Parler du cinéma Pathé en plein centre-ville, c'est raviver tout de suite la nostalgie chez les anciens clients. Si cet établissement n'a pas pu perdurer, tous auraient aimé que le Pathé Lumière subsiste encore un peu. "On allait manger au McDonald's avant, en face des affiches de film", se souvient Alexandrine Jeanne, alors collégienne. "Passer devant nous faisait rêver, on avait envie de venir", poursuit Roselyne Belliard. Habitant en périphérie, ses sorties au cinéma étaient "exceptionnelles et magiques". Sans permis, elle devait faire preuve de persuasion pour obtenir de ses parents un peu d'argent afin de prendre le bus et payer sa place. Une fois la vingtaine passée, elle se souvient notamment être allée voir trois fois Top Gun. "J'adorais le film et Tom Cruise.
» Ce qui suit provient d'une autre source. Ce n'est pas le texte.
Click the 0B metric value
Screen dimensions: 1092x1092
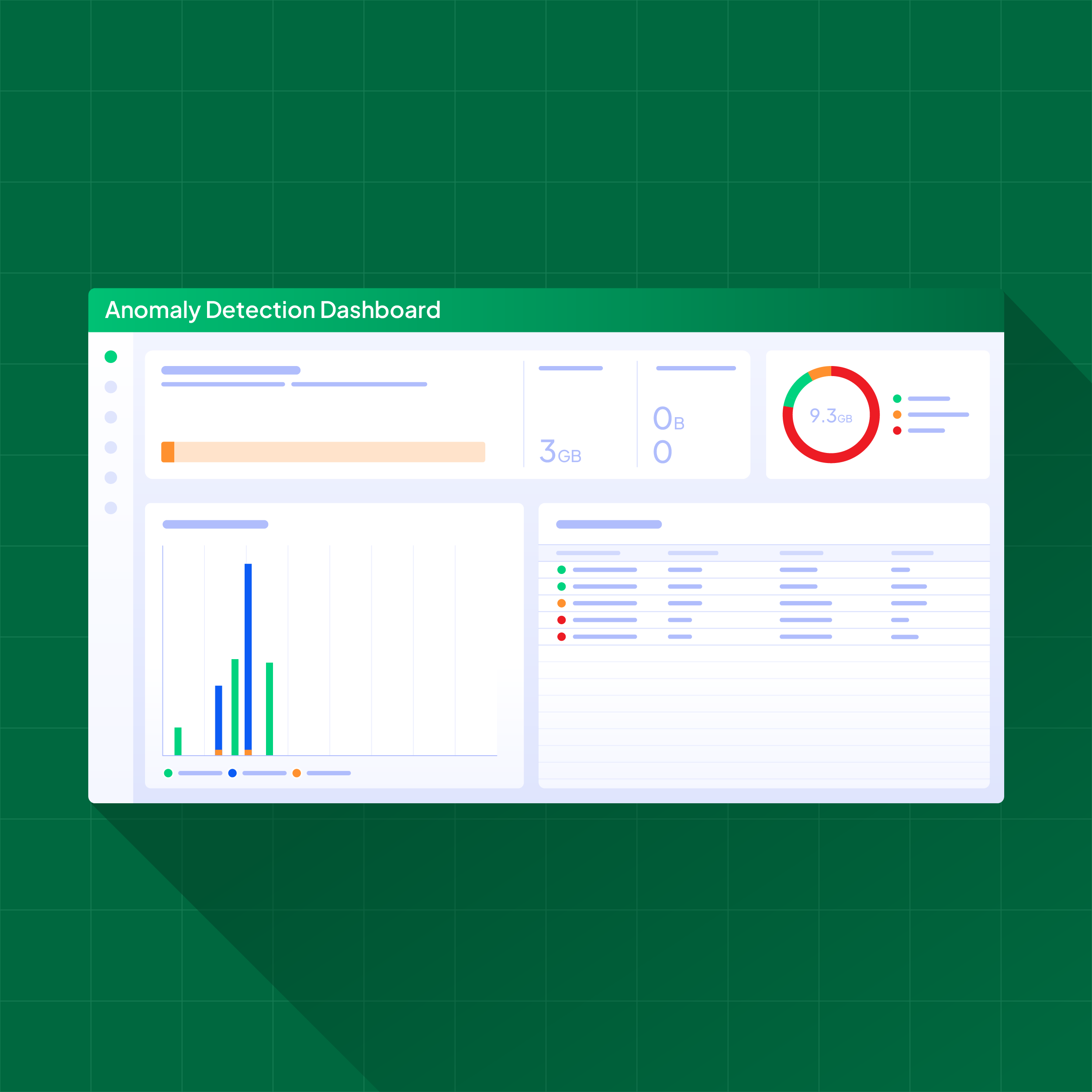click(x=668, y=419)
La deuxième fois, au guichet, j'ai demandé une place pour aller voir Maverick (nom du Top Gun sorti en 2022) ! Je devais être déjà un peu visionnaire", plaisante celle qui est évidemment allée voir le second volet sorti récemment.
Une attente périlleuse
Le Pathé Lumière, c'est avant tout une ambiance. Les caisses étaient situées en ras de trottoir, il fallait alors faire la queue dehors. "Je me souviens qu'à l'époque, il y avait de nombreux oiseaux qui nichaient dans les arbres abattus depuis. J'ai vu plusieurs clients recevoir des fientes sur leurs vêtements", témoigne Patricia James. Yves Lecesne, l'ancien directeur, a longtemps bataillé avec la Ville pour couper ces arbres et changer les bancs devenus insalubres. "Souvent, je voyais débarquer des spectateurs avec leurs vêtements ruinés. Je leur proposais de me ramener la facture du pressing, et nous la prenions en charge", se souvient-il. Le Pathé Lumière, c'est aussi des escaliers "à l'angle impressionnant, poursuit Patricia James, qui est allée voir La Grande Vadrouille à l'époque du Majestic. Puis pour sortir, il y avait un dédale impressionnant de couloirs et de portes dans la pénombre, c'était presque angoissant".
La belle histoire
Cliente hebdomadaire du cinéma, parfois devant des projections rassemblant "trois personnes maximum", elle se rappelle avoir tellement ri devant Le Père Noël est une ordure qu'elle en a perdu sa lentille de contact. "Je ne m'en suis rendu compte qu'à la maison !", s'amuse-t-elle encore. Mais la palme de la plus belle anecdote revient à Alexandrine Jeanne. En 2000, elle a 16 ans et doit retrouver un garçon de deux ans son aîné devant le Pathé. Il choisit le film, "une histoire nulle avec un anaconda dans l'Amazonie, j'ai détesté", sourit-elle désormais. C'est devant cette projection qu'Alexandrine et Cyril s'embrassent pour la première fois, avant de donner naissance à trois enfants et de célébrer bientôt 20 années de mariage. "Il m'a avoué quelque temps plus tard qu'il a fait exprès de choisir ce film en sachant que j'allais avoir peur et me rapprocher de lui. Il a bien réussi son coup." Chaque fois qu'elle repasse devant le cinéma, la mère de famille est prise d'une grande émotion. C'est avec un peu de regret qu'elle déplore ne pas avoir eu l'occasion d'emmener ses enfants dans ce lieu sacré pour elle.
Décidément, ce bâtiment regorge de souvenirs.